--- Data for this exercise ---

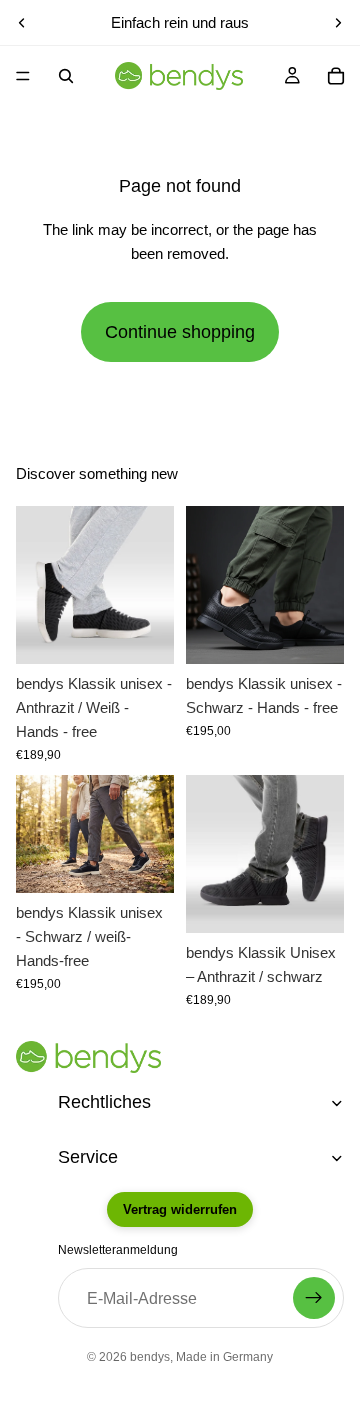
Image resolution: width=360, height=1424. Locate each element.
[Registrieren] (314, 1298)
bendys (150, 1357)
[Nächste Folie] (338, 23)
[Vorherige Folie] (22, 23)
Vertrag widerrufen (180, 1209)
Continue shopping (180, 332)
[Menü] (23, 76)
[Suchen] (66, 76)
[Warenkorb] (336, 76)
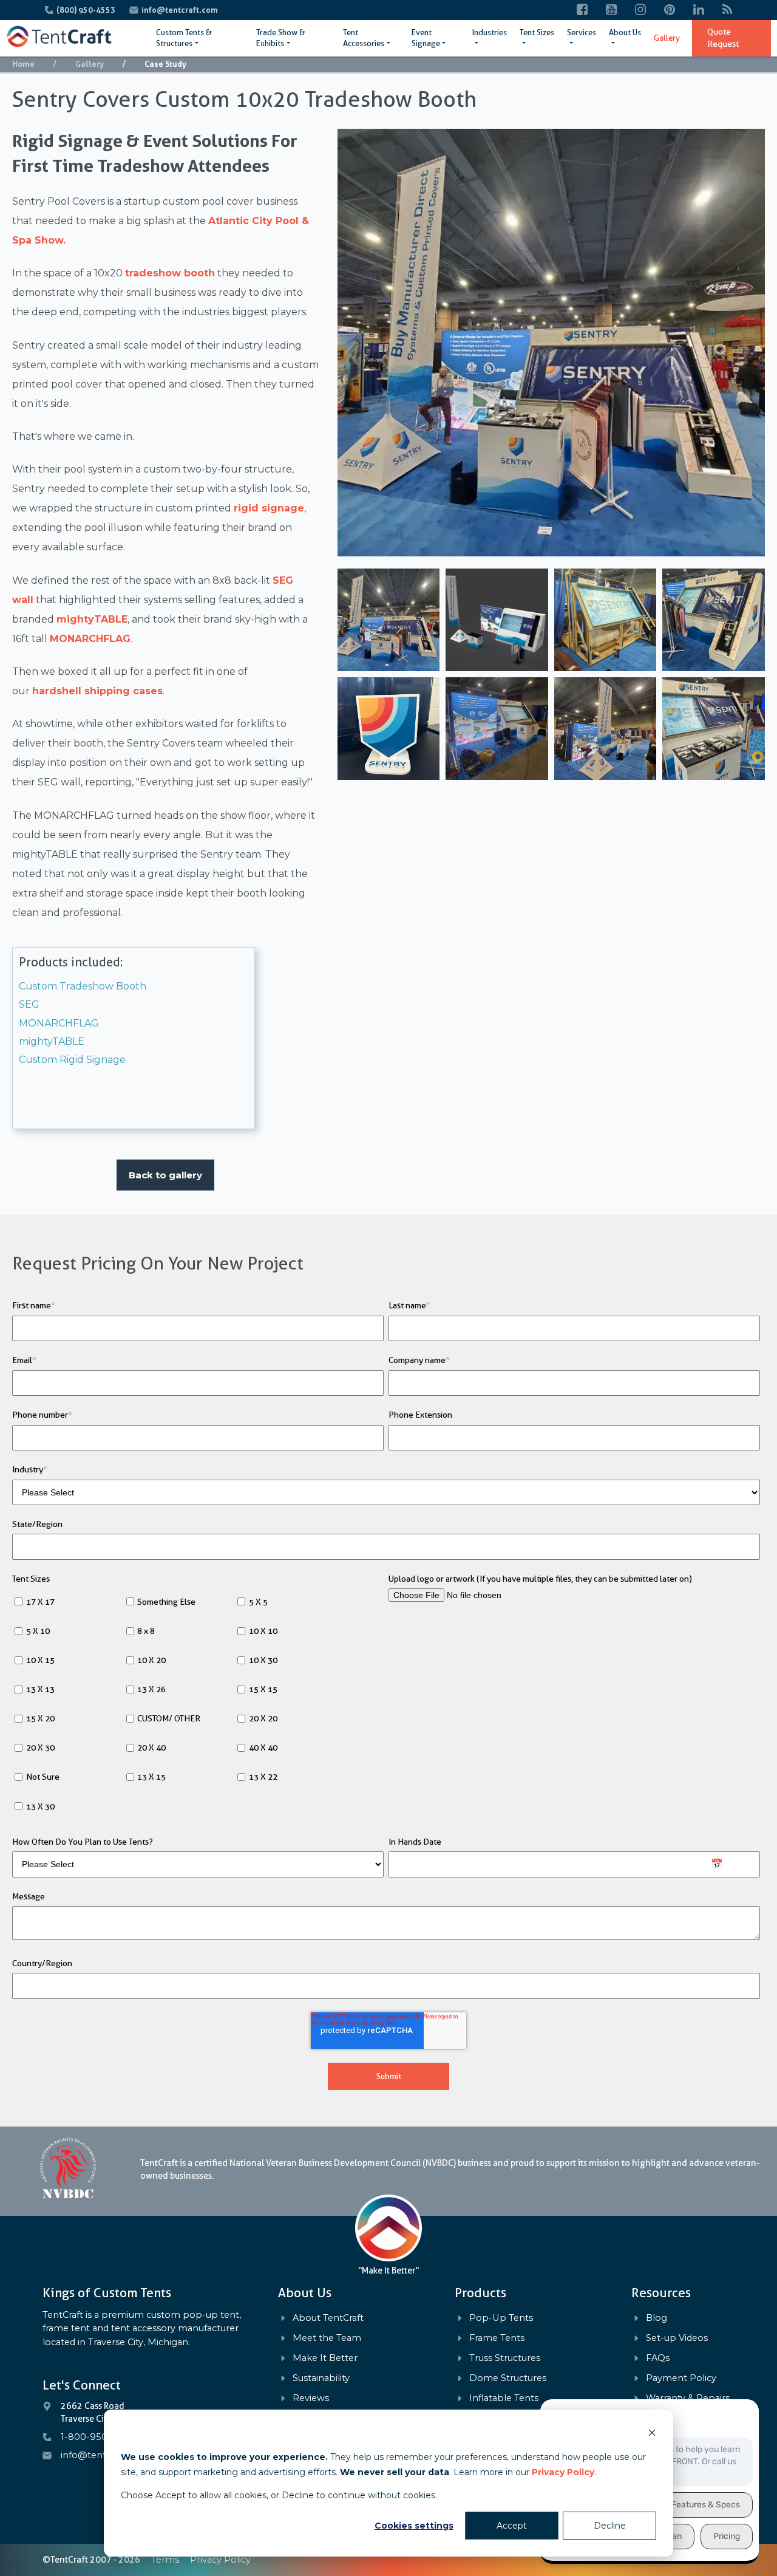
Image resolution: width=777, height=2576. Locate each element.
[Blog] (727, 10)
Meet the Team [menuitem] (327, 2338)
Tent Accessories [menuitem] (363, 38)
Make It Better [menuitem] (325, 2358)
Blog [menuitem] (656, 2318)
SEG (29, 1004)
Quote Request (723, 38)
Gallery (89, 64)
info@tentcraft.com (179, 10)
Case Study (165, 64)
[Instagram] (640, 10)
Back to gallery (165, 1175)
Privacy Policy (563, 2472)
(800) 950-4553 (86, 10)
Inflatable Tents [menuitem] (503, 2398)
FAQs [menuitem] (658, 2358)
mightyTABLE (91, 619)
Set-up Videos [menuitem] (677, 2338)
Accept (512, 2525)
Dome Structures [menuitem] (507, 2378)
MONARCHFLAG (90, 638)
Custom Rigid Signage (72, 1059)
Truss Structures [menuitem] (504, 2358)
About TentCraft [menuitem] (328, 2318)
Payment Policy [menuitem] (681, 2378)
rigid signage (269, 508)
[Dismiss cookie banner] (652, 2434)
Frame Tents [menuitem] (496, 2338)
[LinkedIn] (698, 10)
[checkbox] (198, 1705)
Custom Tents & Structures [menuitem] (184, 38)
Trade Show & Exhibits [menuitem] (280, 38)
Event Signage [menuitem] (426, 38)
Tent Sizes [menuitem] (537, 32)
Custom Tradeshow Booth (82, 986)
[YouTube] (611, 10)
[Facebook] (582, 10)
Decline (610, 2525)
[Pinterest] (669, 10)
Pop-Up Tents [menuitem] (501, 2318)
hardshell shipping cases (97, 691)
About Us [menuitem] (625, 32)
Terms (165, 2559)
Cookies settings (414, 2525)
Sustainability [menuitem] (321, 2378)
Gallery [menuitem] (667, 38)
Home (23, 64)
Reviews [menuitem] (311, 2398)
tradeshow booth (170, 273)
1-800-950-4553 (97, 2436)
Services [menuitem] (581, 32)
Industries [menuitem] (489, 32)
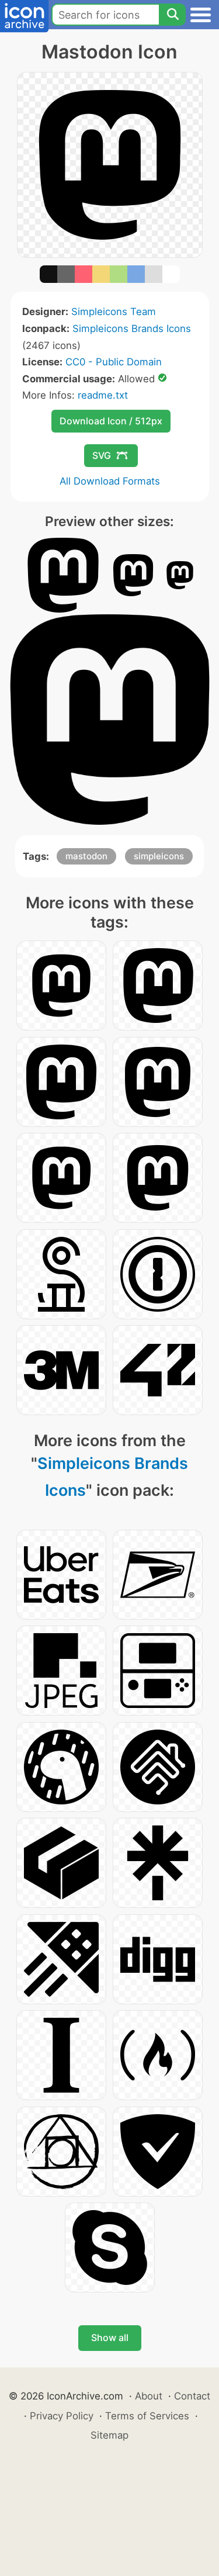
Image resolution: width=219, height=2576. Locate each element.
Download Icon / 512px (111, 421)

---

## About this exercise:
Please transcribe exactly the lines from the start of the records through the line containing "Custom Rigid Signage (72, 1059)", leaving the pictures out.

## Answer to the exercise:
Image resolution: width=360, height=1424. Locate each element.
[Registrieren] (314, 1298)
bendys (150, 1357)
[Nächste Folie] (338, 23)
[Vorherige Folie] (22, 23)
Vertrag widerrufen (180, 1209)
Continue shopping (180, 332)
[Menü] (23, 76)
[Suchen] (66, 76)
[Warenkorb] (336, 76)
Image resolution: width=777, height=2576. Locate each element.
[Blog] (727, 10)
Meet the Team [menuitem] (327, 2338)
Tent Accessories [menuitem] (363, 38)
Make It Better [menuitem] (325, 2358)
Blog [menuitem] (656, 2318)
SEG (29, 1004)
Quote Request (723, 38)
Gallery (89, 64)
info@tentcraft.com (179, 10)
Case Study (165, 64)
[Instagram] (640, 10)
Back to gallery (165, 1175)
Privacy Policy (563, 2472)
(800) 950-4553 (86, 10)
Inflatable Tents [menuitem] (503, 2398)
FAQs [menuitem] (658, 2358)
mightyTABLE (91, 619)
Set-up Videos [menuitem] (677, 2338)
Accept (512, 2525)
Dome Structures [menuitem] (507, 2378)
MONARCHFLAG (90, 638)
Custom Rigid Signage (72, 1059)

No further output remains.